I thought about the broken and beaten-down man I knew and wondered if his transformation was the result of lengthy incarceration or a relationship with Bunny Caldwell.

“Yeah,” he said. “He was very charismatic-and I don’t mean in the spiritual sense. All the cats who knew him from the street said he was a real player.”

“He’s nothing like that now,” I said. “I know growing up, and especially doing time, can take the starch out of a man, but-”

“He fell apart when I had him reassigned,” he said, “and until this moment I never could figure out why it changed him so much, but now…”

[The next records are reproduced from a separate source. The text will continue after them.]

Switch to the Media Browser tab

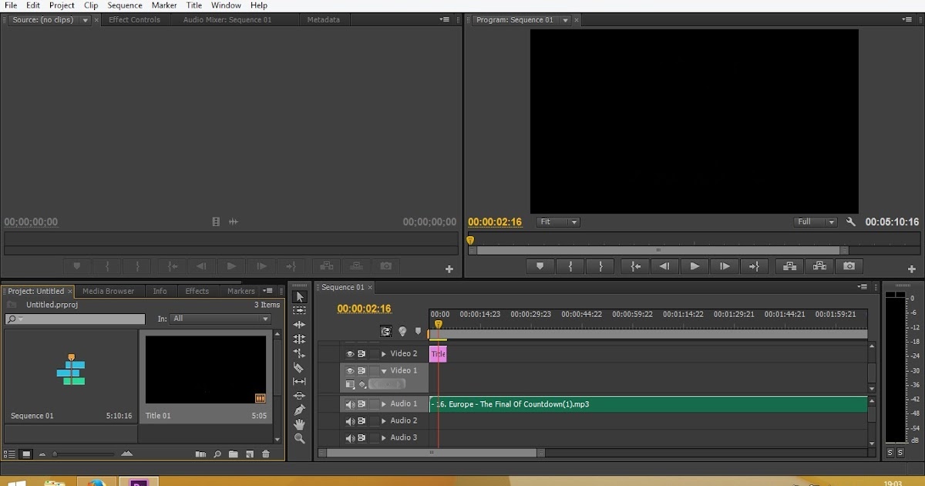click(x=108, y=291)
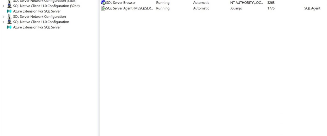Image resolution: width=327 pixels, height=136 pixels.
Task: Click the SQL Agent service type cell
Action: click(x=312, y=8)
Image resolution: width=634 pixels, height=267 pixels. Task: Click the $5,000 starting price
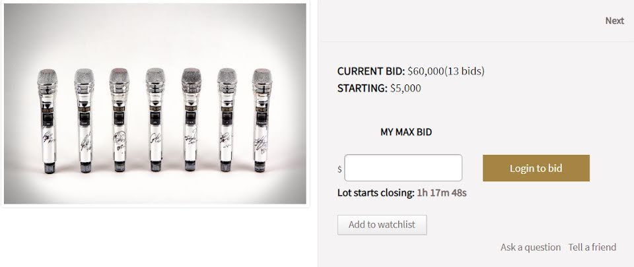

“You think it had to do with Bunny?”

“She’s the one who asked me to reassign him,” he said. “They had been close up until then-a lot closer than I knew at the time, I guess-but then Bobby Earl came to work for me and they began to get close. One day she came to me and said Cedric was making her uncomfortable. Being too familiar and forward with her. I hated to hear it because he was one of my best clerks, but she was staff and I had to let him go.”

“So she gets involved with Bobby Earl and, to break it off with Cedric, she has him reassigned, which leaves him devastated because he really loved her?” I asked.

“I’d never thought about it that way until now, but it fits,” he said.

We both grew quiet a moment, and as I thought about what he had told me, my other line buzzed.

“Can I put you on hold a moment,” I said. “I don’t have a secretary-and now I’m not sure I want one.”

He laughed and I took the other call. It was the infirmary. They had an inmate who needed to see me.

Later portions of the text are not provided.